### PROBLEM A
Which causes does the Chicago train-crash passage give for the Rock Island accident at the La Salle Street station? List every one.
### PROBLEM B
Could you carry the Chicago train-crash passage forward, starting right after its final line?

READING PASSAGE below:

January 28, 1929 – Two hundred passengers are shaken up, and forty-two are injured as a Rock Island commuter train crashes through the bumper at the La Salle Street station, the second serious train accident of the week. Four days earlier a passenger died and 39 others were injured when two Chicago and Northwestern passenger trains collided near Lake Street. In the Rock Island crash the vice-president of the railroad blames the cause of the accident on the engineer’s failure to have his train, made up of seven steel coaches, under control as it entered the station. The engineer, J. Boyd, maintains that fog and steam inside the train shed clouded his view and that the wheels of the train slipped on the tracks as he applied the brakes.
Also on this date from an earlier blog entry . . .

End of READING PASSAGE.
EXTRACTED DATA below:

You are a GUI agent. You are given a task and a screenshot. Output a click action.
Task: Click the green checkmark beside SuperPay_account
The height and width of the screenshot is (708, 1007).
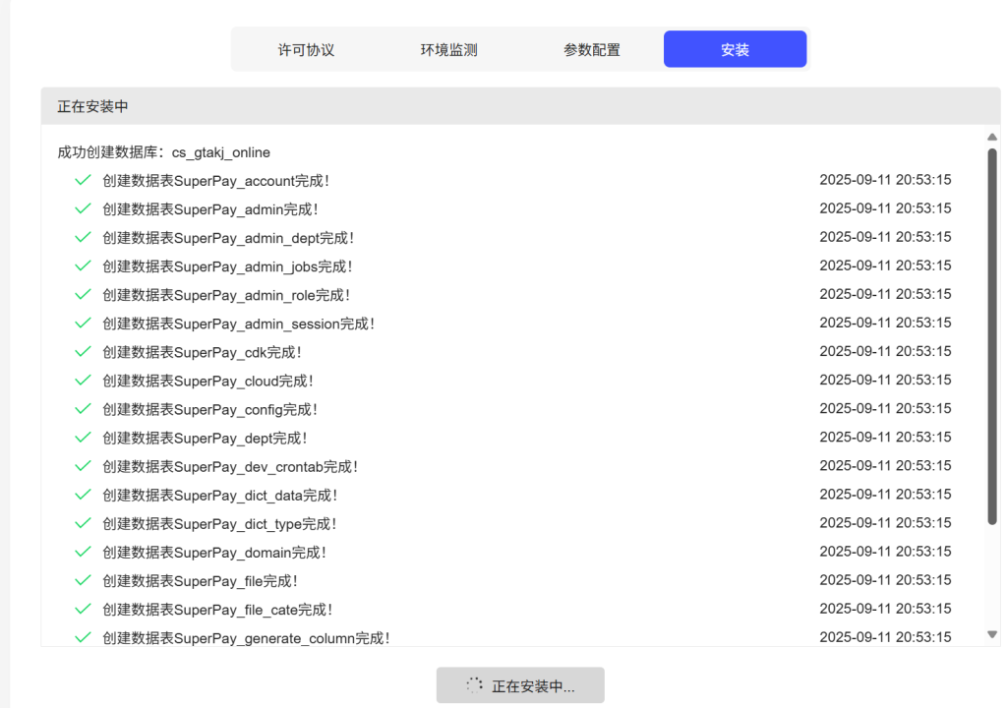(x=83, y=180)
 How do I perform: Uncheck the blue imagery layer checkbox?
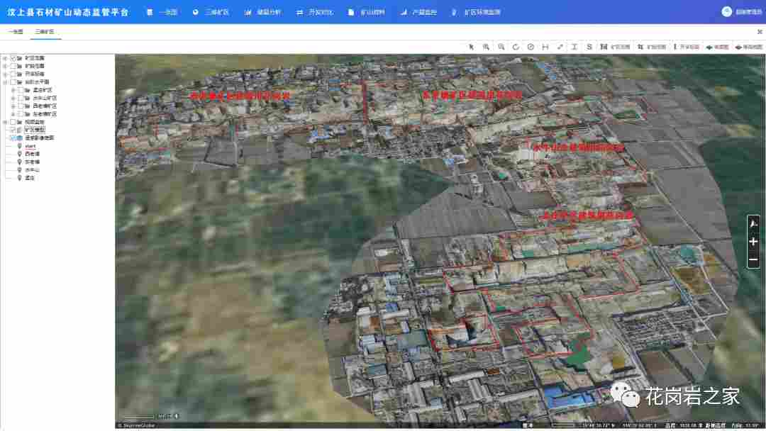point(13,138)
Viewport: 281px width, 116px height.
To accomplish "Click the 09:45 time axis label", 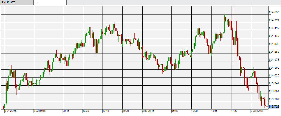I will tap(66, 111).
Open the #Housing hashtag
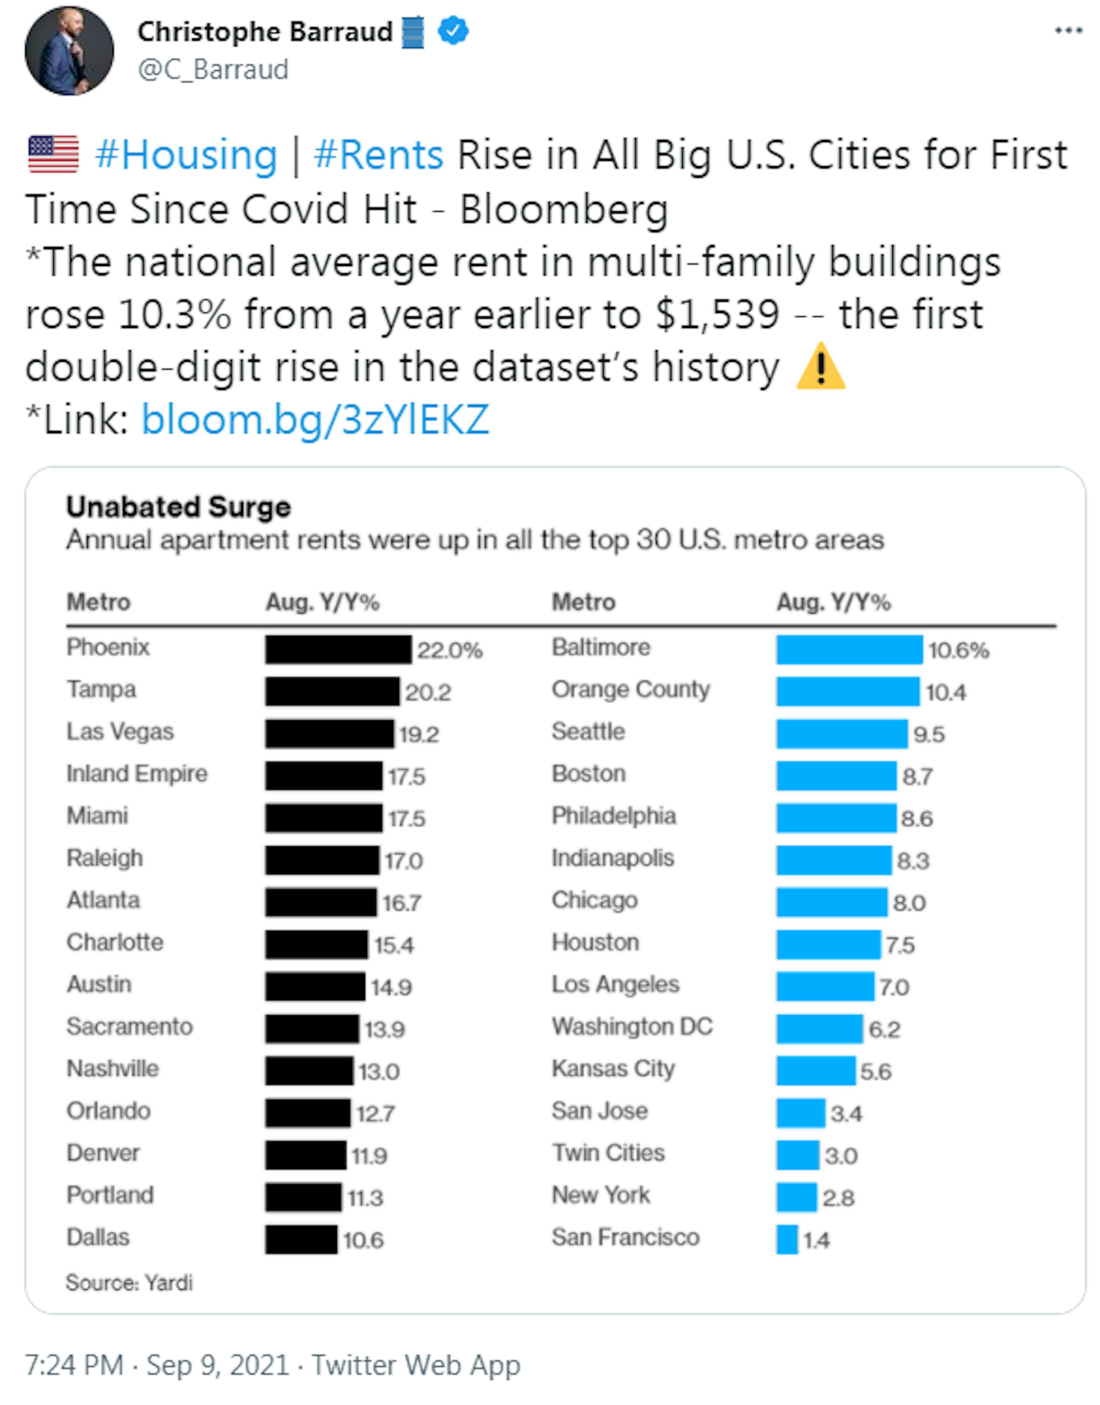This screenshot has width=1100, height=1405. tap(186, 155)
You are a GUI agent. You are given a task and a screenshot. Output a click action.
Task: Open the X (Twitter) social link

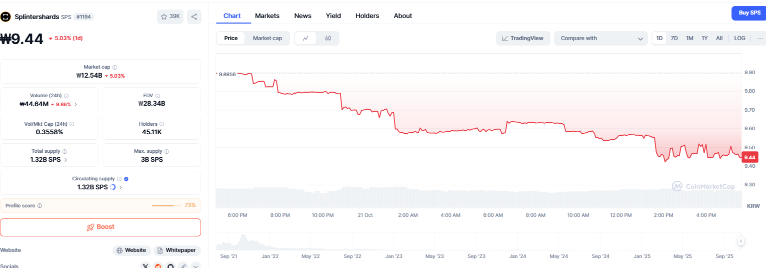[146, 265]
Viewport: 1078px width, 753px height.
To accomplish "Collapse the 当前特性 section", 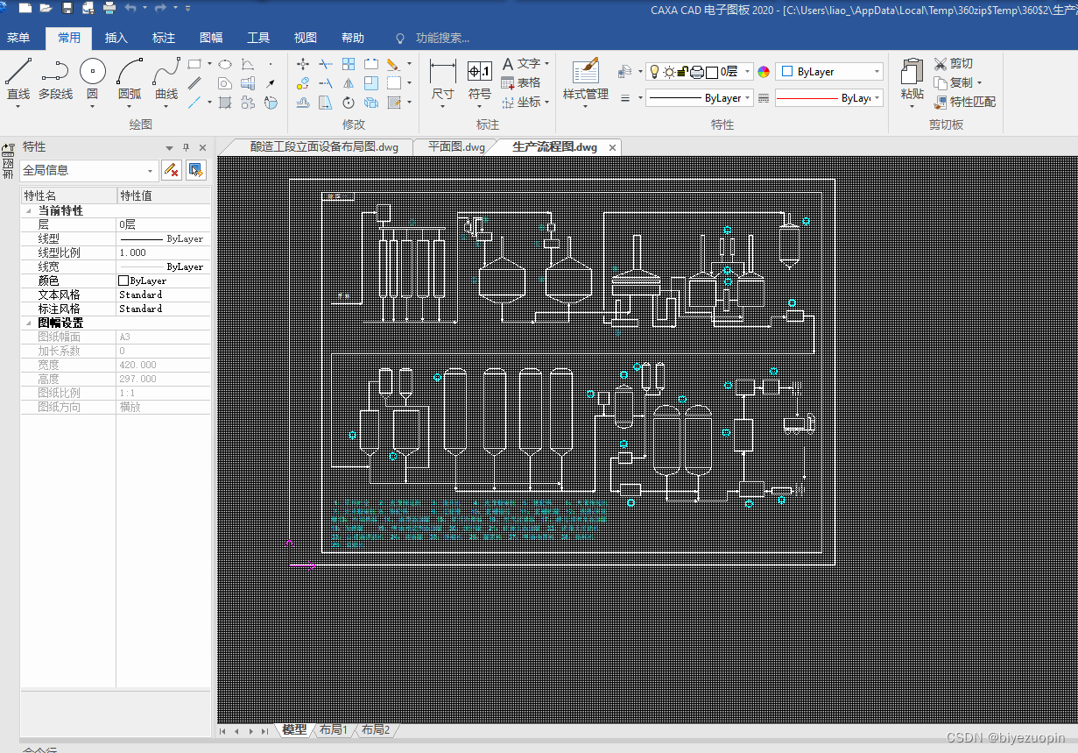I will click(28, 211).
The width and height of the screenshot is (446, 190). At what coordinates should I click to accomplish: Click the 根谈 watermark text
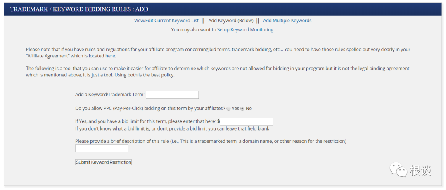click(x=421, y=170)
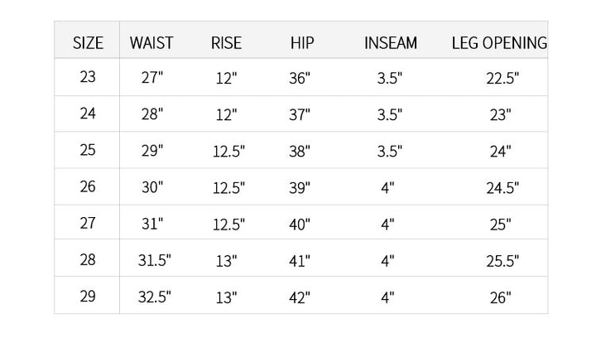
Task: Click the HIP column header
Action: [302, 42]
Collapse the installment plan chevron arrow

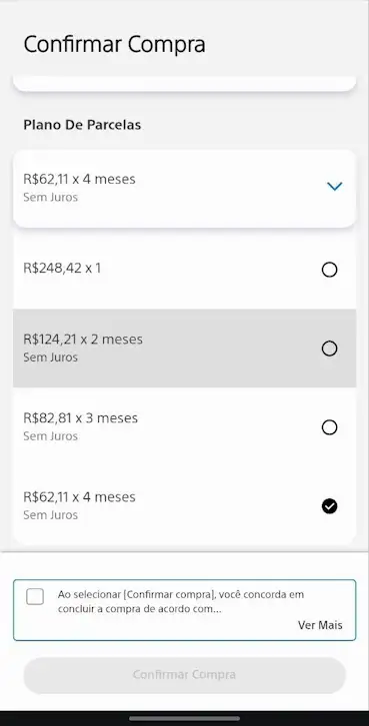[x=334, y=187]
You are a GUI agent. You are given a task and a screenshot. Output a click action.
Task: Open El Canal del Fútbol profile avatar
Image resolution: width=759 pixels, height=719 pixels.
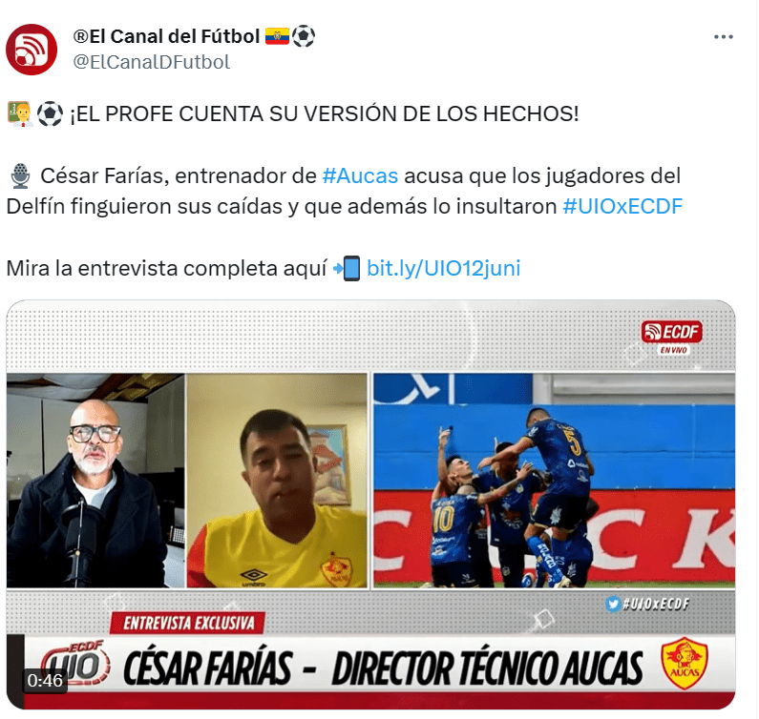pyautogui.click(x=32, y=50)
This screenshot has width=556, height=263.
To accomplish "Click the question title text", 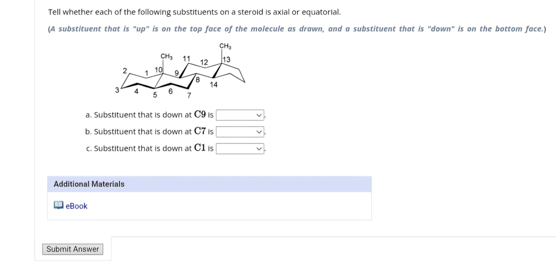I will (195, 12).
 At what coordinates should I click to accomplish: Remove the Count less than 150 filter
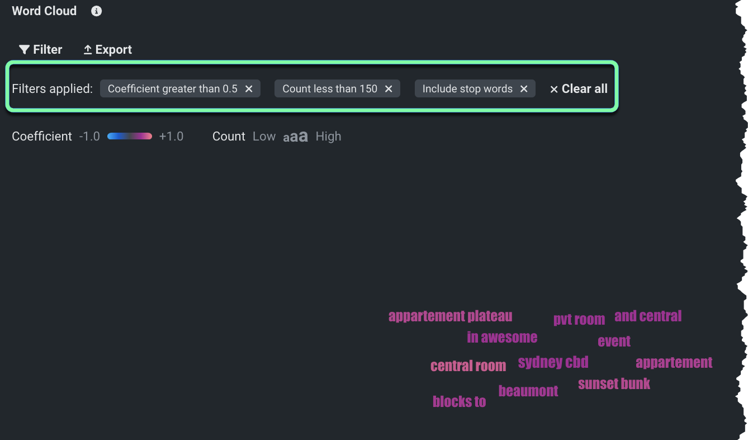(389, 89)
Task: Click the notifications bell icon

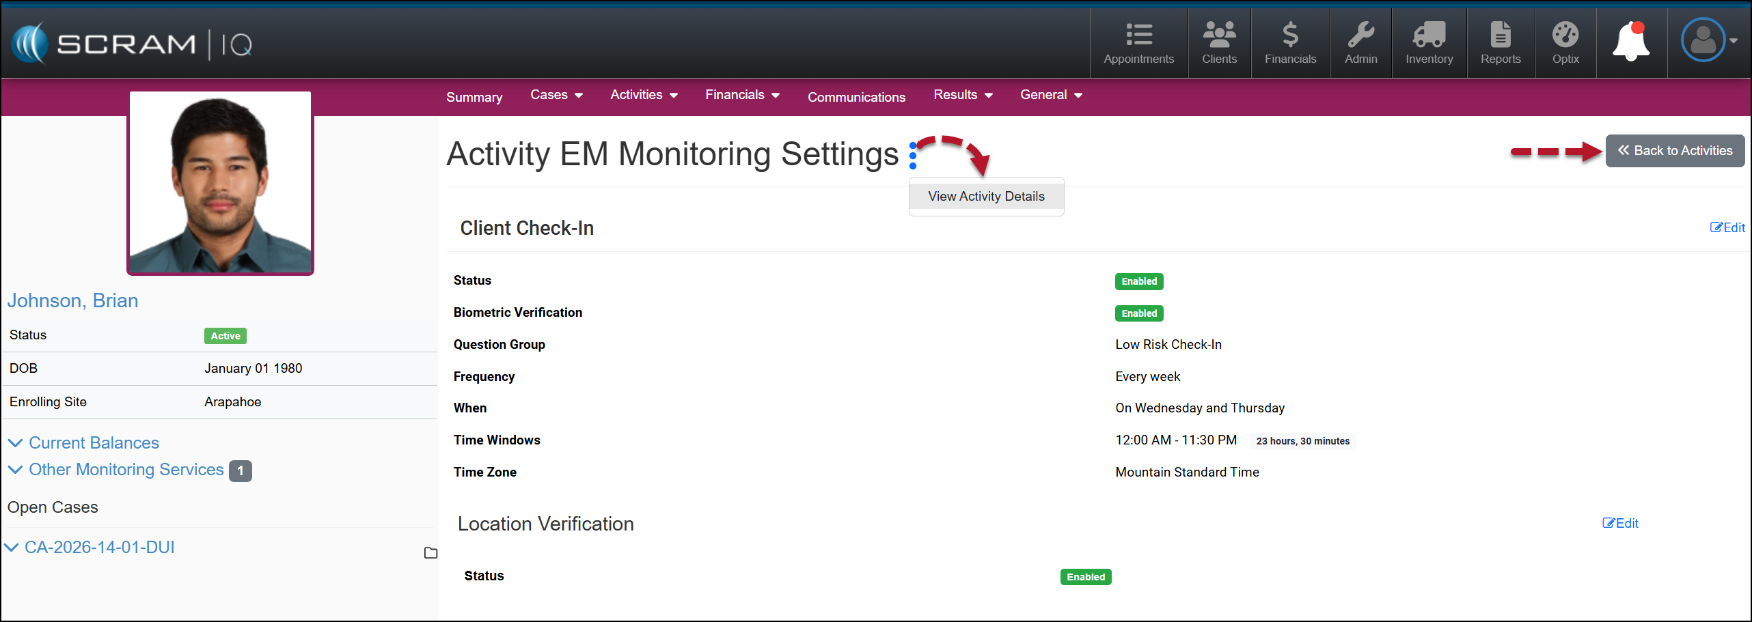Action: (x=1631, y=42)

End of EXTRACTED DATA.

### REPLY A
- The engineer did not have his train under control as it entered the station. This is the railroad vice-president's explanation.
- Fog and steam inside the train shed blocked the engineer's view. This is J. Boyd's account.
- The train's wheels slipped on the tracks as he applied the brakes. This is also J. Boyd's account.

### REPLY B
January 28, 1901 -- WARNING . . . This one is not for the faint of heart, but it does demonstrate that in the days before O.S.H.A. danger was constantly lurking and peril was always at hand. It happened that Dr. B. L. Reise was administering vaccinations to women at the Young Woman's Christian Association Building on Michigan Avenue. Miss Stella Thomas of Burlington, Iowa, seeing that she would have to wait for some time because of the length of line, headed for her room. There is speculation that the sight of the injections was disquieting to her, and as the elevator approached the fifth floor, Miss Thomas fainted and fell to the floor of the car in such a way that her head extended through the grate of the elevator's door and was caught between the bottom of the elevator car and the lower portion of the fifth floor. Miss Thomas, who had come to Chicago just three weeks earlier to enter the Sherwood Musical College in the Fine Arts Building, died within minutes. The second building from the middle left (next to the mansion on the corner) in the 1901 photo above is the YWCA building where the accident occurred.